* [PROBLEM DETAILS] Please copy out the data from the line containing "600x532 pixels. At" through the line containing "click(x=118, y=500)", inclusive, switching "Bookmark" to "Save" and keeping everything else unchanged.

* [A run of records]
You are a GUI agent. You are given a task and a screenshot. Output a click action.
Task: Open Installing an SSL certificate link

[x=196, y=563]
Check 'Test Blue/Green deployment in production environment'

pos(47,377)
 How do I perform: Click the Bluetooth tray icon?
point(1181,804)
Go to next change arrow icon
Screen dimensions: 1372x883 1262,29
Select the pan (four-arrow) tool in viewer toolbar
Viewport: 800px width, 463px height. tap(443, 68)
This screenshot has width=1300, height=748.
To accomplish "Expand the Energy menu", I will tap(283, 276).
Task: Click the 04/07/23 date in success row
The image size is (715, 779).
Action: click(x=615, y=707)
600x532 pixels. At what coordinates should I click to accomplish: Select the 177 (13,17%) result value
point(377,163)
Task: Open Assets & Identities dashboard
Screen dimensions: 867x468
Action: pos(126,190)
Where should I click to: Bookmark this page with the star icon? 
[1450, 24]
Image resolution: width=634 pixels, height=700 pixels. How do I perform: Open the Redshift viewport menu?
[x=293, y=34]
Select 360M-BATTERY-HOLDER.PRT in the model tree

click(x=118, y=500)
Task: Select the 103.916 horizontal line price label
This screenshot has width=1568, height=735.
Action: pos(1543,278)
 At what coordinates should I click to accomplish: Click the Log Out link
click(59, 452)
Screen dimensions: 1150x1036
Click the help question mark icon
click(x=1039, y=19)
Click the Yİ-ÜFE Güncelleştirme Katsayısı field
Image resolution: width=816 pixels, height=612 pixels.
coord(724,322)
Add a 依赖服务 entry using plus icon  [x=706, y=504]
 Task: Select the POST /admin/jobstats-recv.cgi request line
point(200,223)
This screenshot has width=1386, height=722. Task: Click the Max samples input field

* [CORRECT RESPONSE]
600x532 pixels. At what coordinates should I click to accomplish: Select the 177 (13,17%) result value
point(377,163)
Task: Open Assets & Identities dashboard
Screen dimensions: 867x468
Action: pos(126,190)
Where should I click to: Save this page with the star icon? 
[1450, 24]
Image resolution: width=634 pixels, height=700 pixels. How do I perform: Open the Redshift viewport menu?
[x=293, y=34]
Select 360M-BATTERY-HOLDER.PRT in the model tree

click(x=118, y=500)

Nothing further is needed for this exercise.